Exercício curto:
Reproduza na íntegra, sem alterar nada, o trecho sobre o enterro secundário bororo.

Trecho fornecido:

O enterro secundário Bororo insere-se num conjunto complexo de outras práticas tais como danças, cantos, refeições comunitárias e destruição dos pertences dos mortos.
Cada morto é ritualmente representado por três sobreviventes, ou seja, um “representante” do finado, encarregado de dançar em sua homenagem, lavar e enfeitar os ossos do representado, e caçar um animal de desagravo, a fim de liberar do luto os parentes do seu morto; uma “mãe” ritual, parenta clânica próxima do finado que, juntamente com seu marido, o “pai” ritual, devem assumir pesadas obrigações cerimoniais (chorar, cantar, cortar-se o próprio corpo durante os funerais, devendo o último confeccionar a cabacinha funerária, carregada pelo “representante” durante as danças e as caçadas religiosas. Abatido e oferecido um animal de desagravo, de preferência um felídeo de grande porte, tal como uma onça-pintada, o “representante” receberá a recompensa de algum enfeite de penas e um nome, ambos pertencentes ao clã do finado, que poderá usar a seu bel-prazer. O beneficiado passa também a assumir diversas funções sociais do seu morto, entre os quais a obrigação vitalícia de cuidar do seu casal de “pais” rituais, enviando-lhes a carne ou o peixe que lhe tiver sido enviado pelas “almas” (termo que, no caso, designa o grupo de caçadores, representantes dos finados da aldeia) até o dia em que lhe permitam as forças.

Viseira
Esplendor plumário de um chefe clânico ao  realizar os funerais dos seus parentes.

Dados de origem:
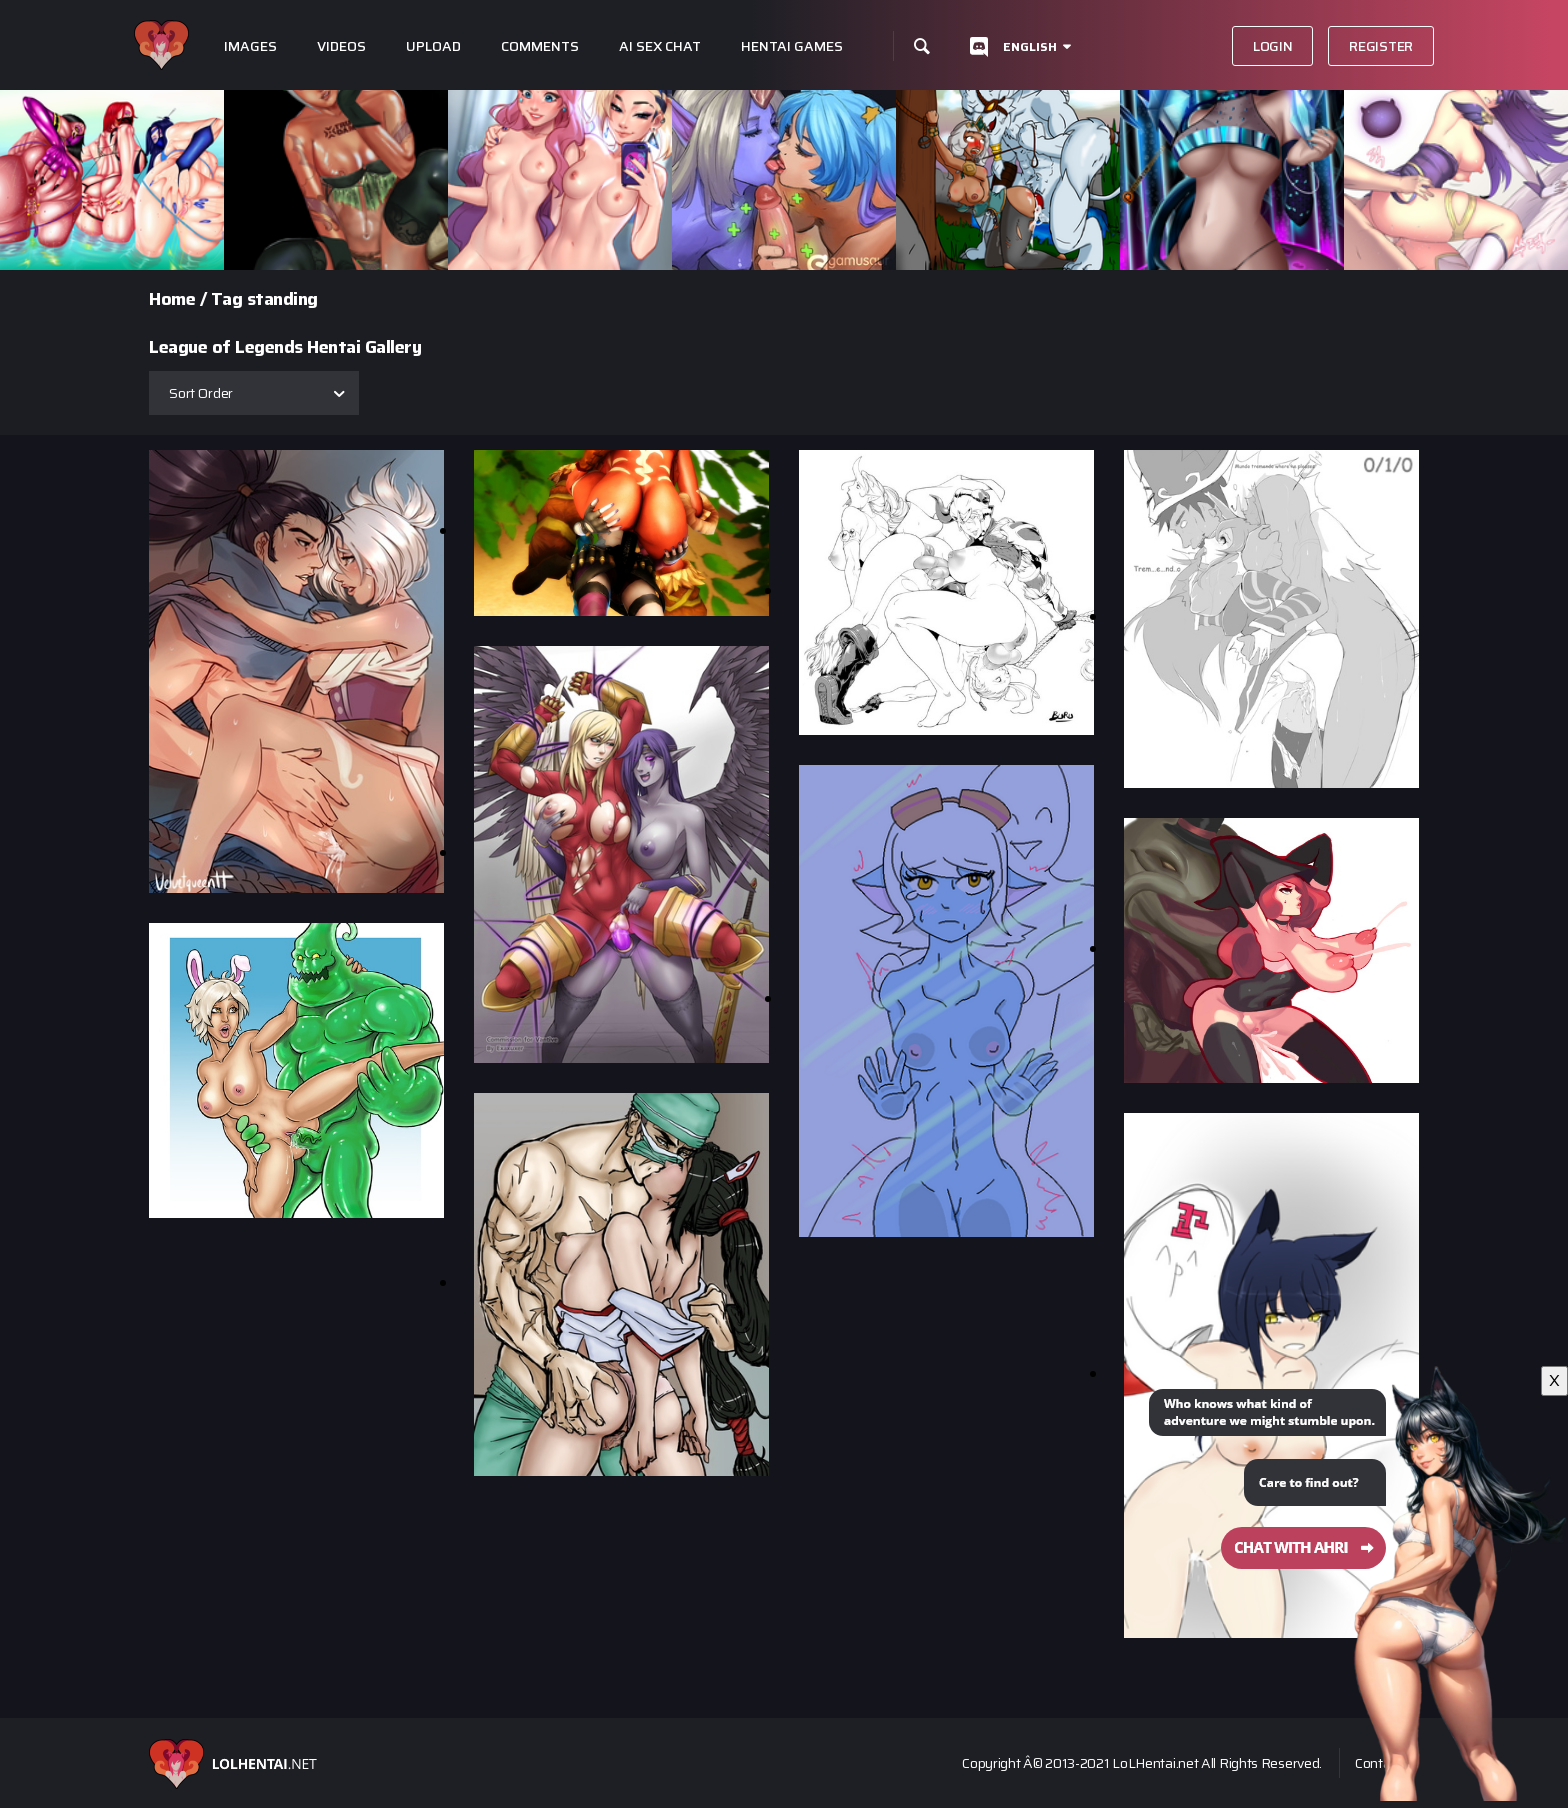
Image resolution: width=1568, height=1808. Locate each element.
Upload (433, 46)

Exercício resolvido:
O enterro secundário Bororo insere-se num conjunto complexo de outras práticas tais como danças, cantos, refeições comunitárias e destruição dos pertences dos mortos.
Cada morto é ritualmente representado por três sobreviventes, ou seja, um “representante” do finado, encarregado de dançar em sua homenagem, lavar e enfeitar os ossos do representado, e caçar um animal de desagravo, a fim de liberar do luto os parentes do seu morto; uma “mãe” ritual, parenta clânica próxima do finado que, juntamente com seu marido, o “pai” ritual, devem assumir pesadas obrigações cerimoniais (chorar, cantar, cortar-se o próprio corpo durante os funerais, devendo o último confeccionar a cabacinha funerária, carregada pelo “representante” durante as danças e as caçadas religiosas. Abatido e oferecido um animal de desagravo, de preferência um felídeo de grande porte, tal como uma onça-pintada, o “representante” receberá a recompensa de algum enfeite de penas e um nome, ambos pertencentes ao clã do finado, que poderá usar a seu bel-prazer. O beneficiado passa também a assumir diversas funções sociais do seu morto, entre os quais a obrigação vitalícia de cuidar do seu casal de “pais” rituais, enviando-lhes a carne ou o peixe que lhe tiver sido enviado pelas “almas” (termo que, no caso, designa o grupo de caçadores, representantes dos finados da aldeia) até o dia em que lhe permitam as forças.

Viseira
Esplendor plumário de um chefe clânico ao  realizar os funerais dos seus parentes.